Sometimes, it is very important for the individual to be able to look inside themselves and decide whether or not they may be addicted to sex. Sexual addiction is not only harmful to you but to your loved ones as well; the first step is admitting that your sexual behavior is not in your control at the moment and that you need help.

If you answer yes to many of the questions below, you are exhibiting a severe amount of behaviors that are linked to sex addiction. Consider these when you are next feeling a desire to have sex or engage in sexual behavior, and ask yourself if you may be addicted.

  • Do you have sex or engage in sexual activity in increasingly higher amounts?
  • Do you feel that your desires or interests in certain types of sex have changed to the point where you need different types of sexual experiences than you used to?
  • Have these changes occurred in an amount of time that you can pinpoint, and do you feel that you are not able to stop intensifying the amount and type of your sexual situations?
  • You are likely becoming tolerant to sex, something that also happens to drug abusers as they become addicted to a substance.
  • Has sex become so common in your life that it is now more like a ritual to you that you must complete?
  • Do you constantly tell yourself that you will cut back on the amount of sex you are having or the frequency of your sexual acts and are unable to do so?
  • Do you feel ashamed, embarrassed, angry, or another negative emotion often after you complete a sexual act?

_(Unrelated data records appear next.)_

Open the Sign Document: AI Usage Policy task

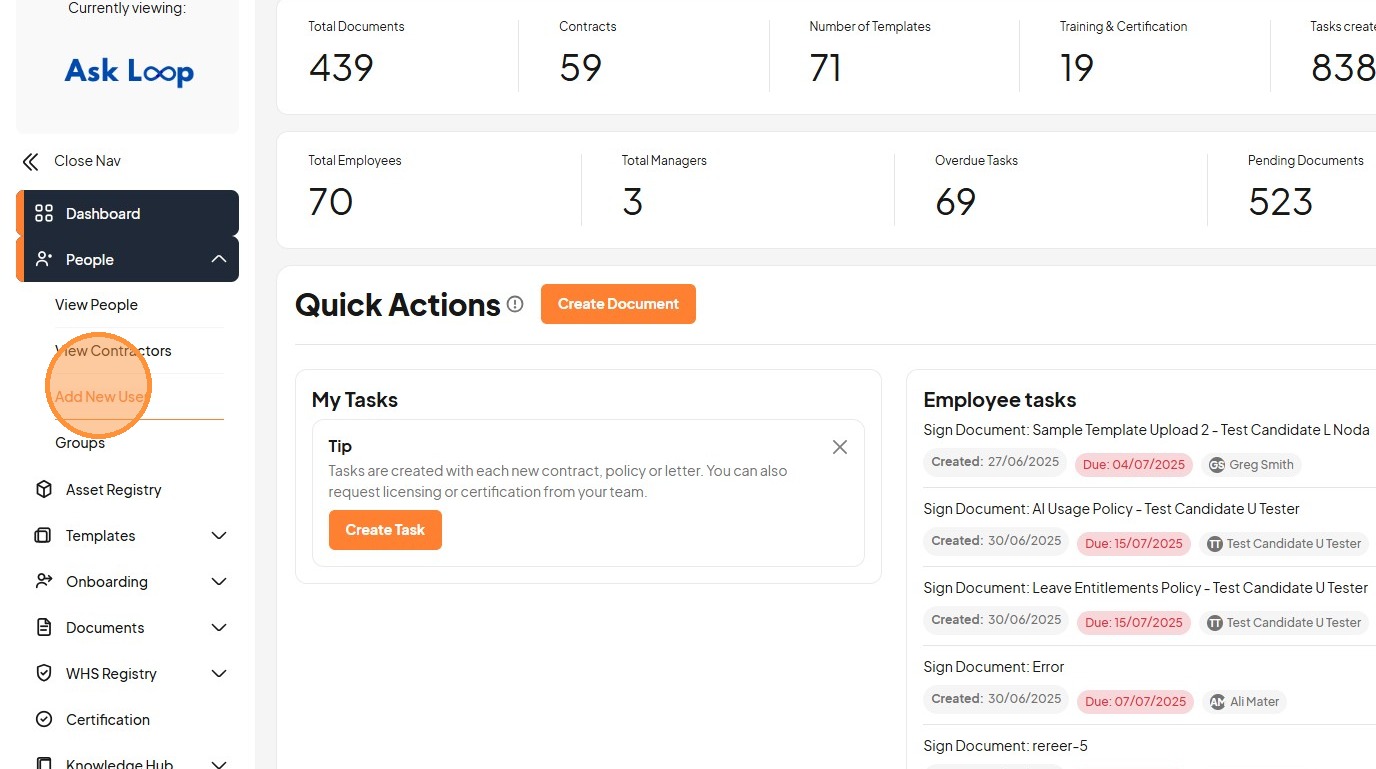tap(1111, 509)

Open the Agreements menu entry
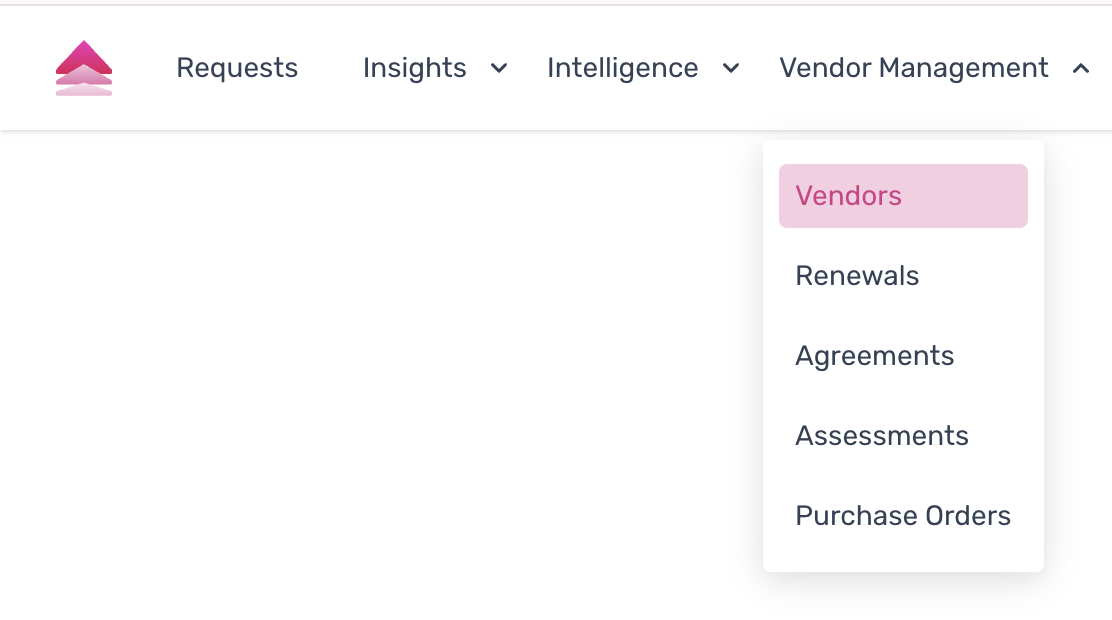874,356
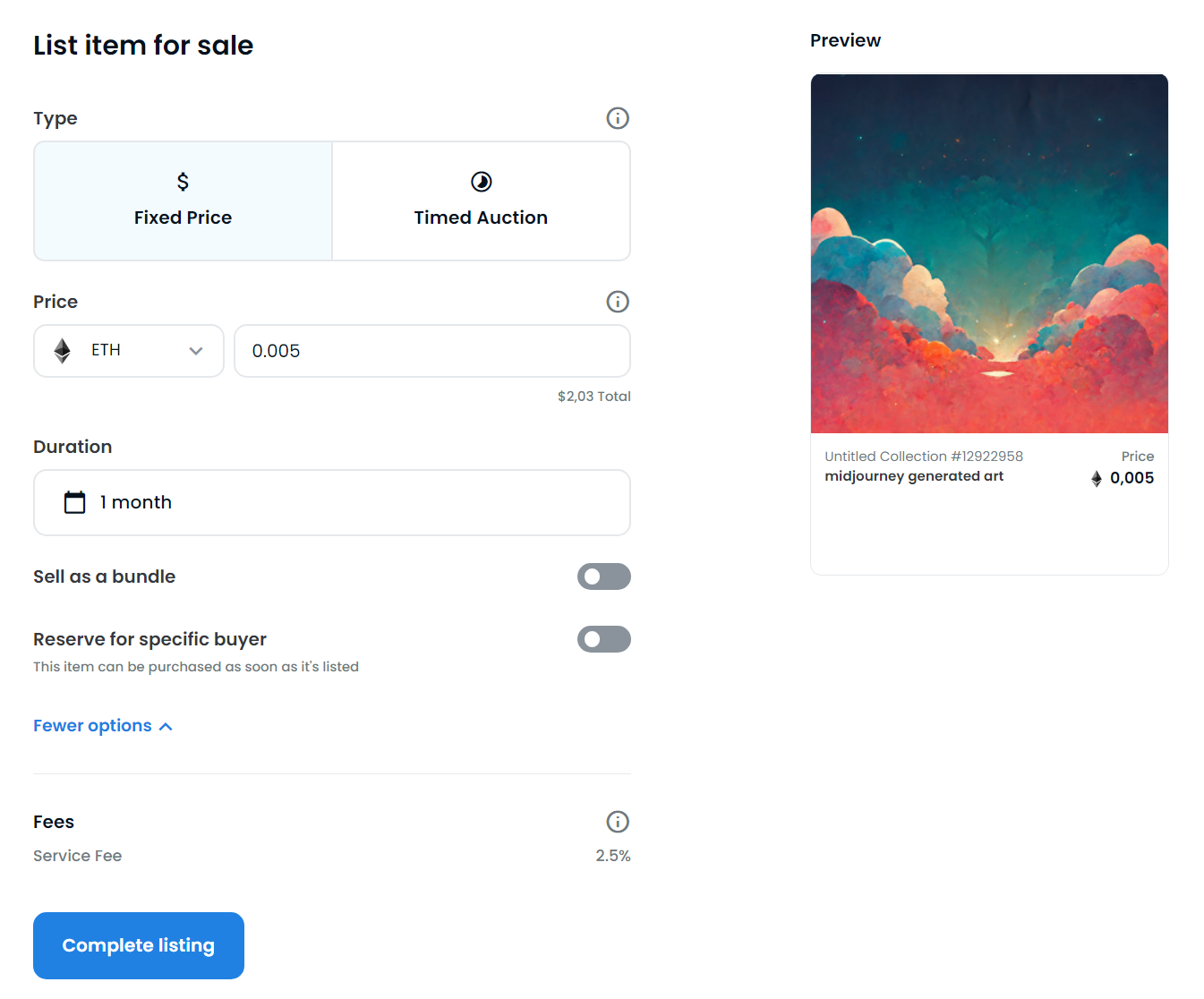Viewport: 1204px width, 999px height.
Task: Click the info icon beside Fees
Action: (x=618, y=822)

  • Do you lose track of your sexual encounters or engage in more sex or sex with more people than you intended to in the first place?

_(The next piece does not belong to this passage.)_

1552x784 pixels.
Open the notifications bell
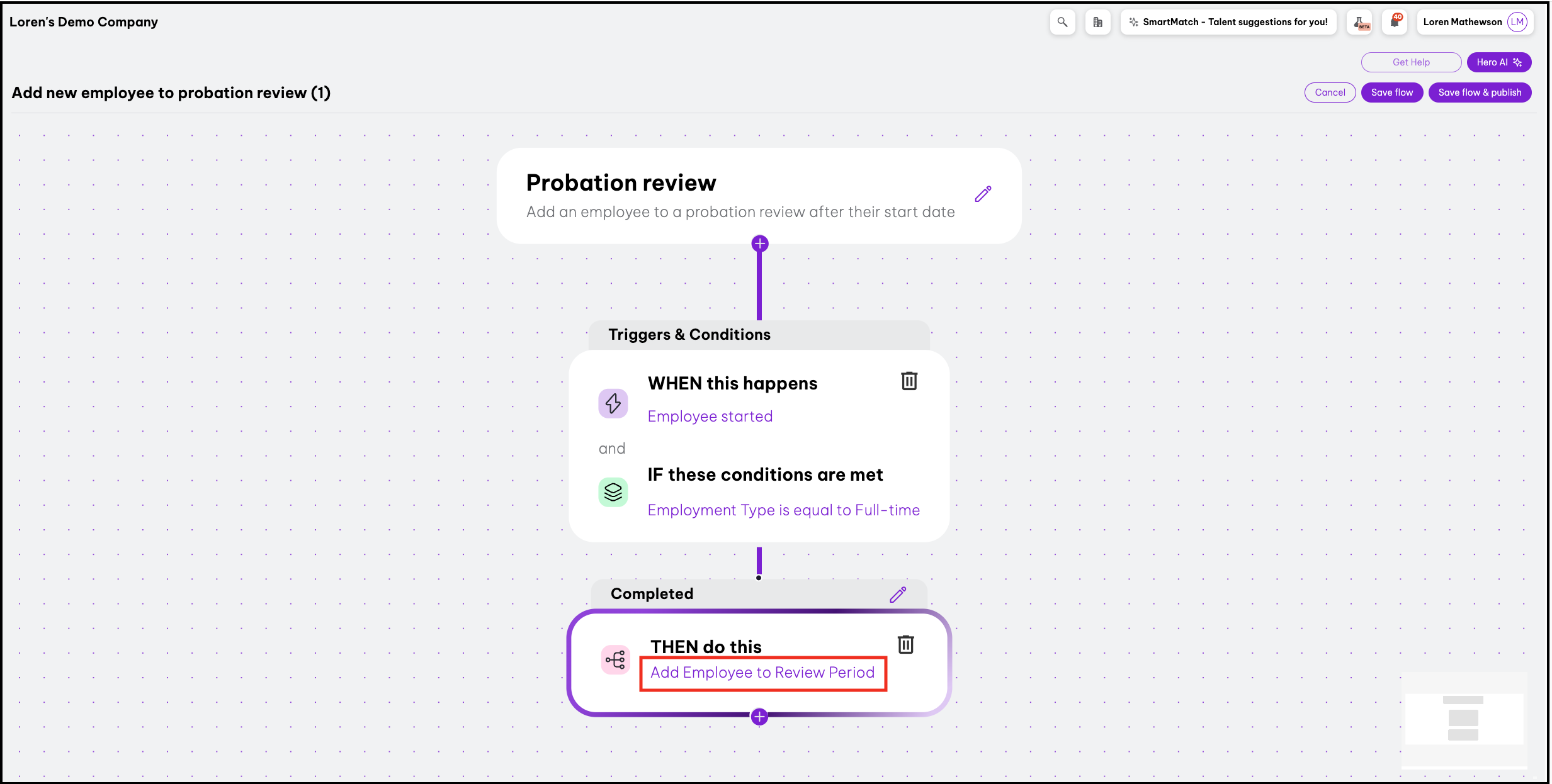click(x=1395, y=22)
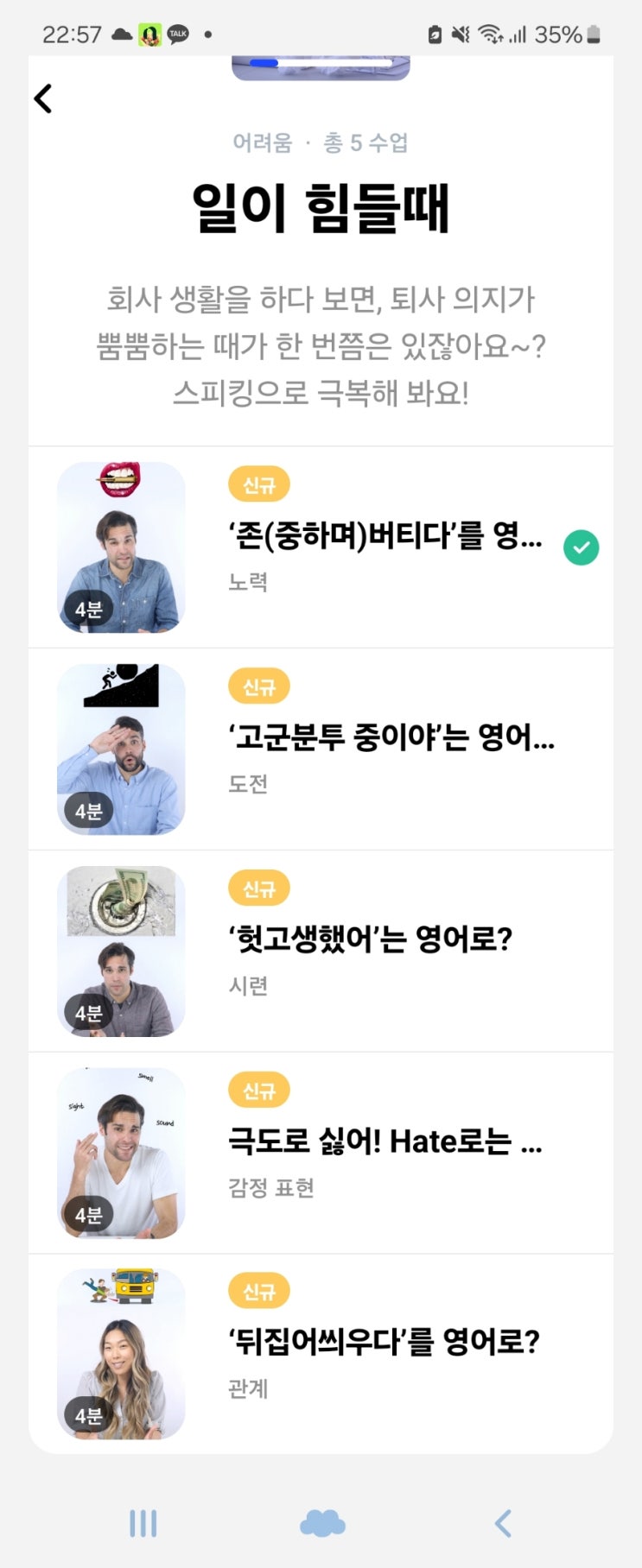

  • Are you unhappy unless you are having sex?
    • According to CSUN, “Studies have linked a deficit in the neurochemistry of the limbic system in those patients that have been diagnosed as sexually addicted. Apparently these patients have sex to restore the dopamine levels in their bodies.”
  • Do you constantly crave sex to the point where it is difficult for you to think about other things?
  • Do you feel that your sexual behavior is above average or abnormal and, while this may make you uncomfortable or embarrassed, do you continue to engage in sexual behavior at the same frequency or a higher frequency than before?
  • Does your frequent sexual behavior cause problems in your life but you continue to have sex just as much if not more?

Sex addicts consistently feel unhappy or ashamed and cause many problems for themselves and the other individuals in their lives with their frequent, risky, and compulsive sexual activities. If you are experiencing this issue or know someone who is, treatment may be able to help.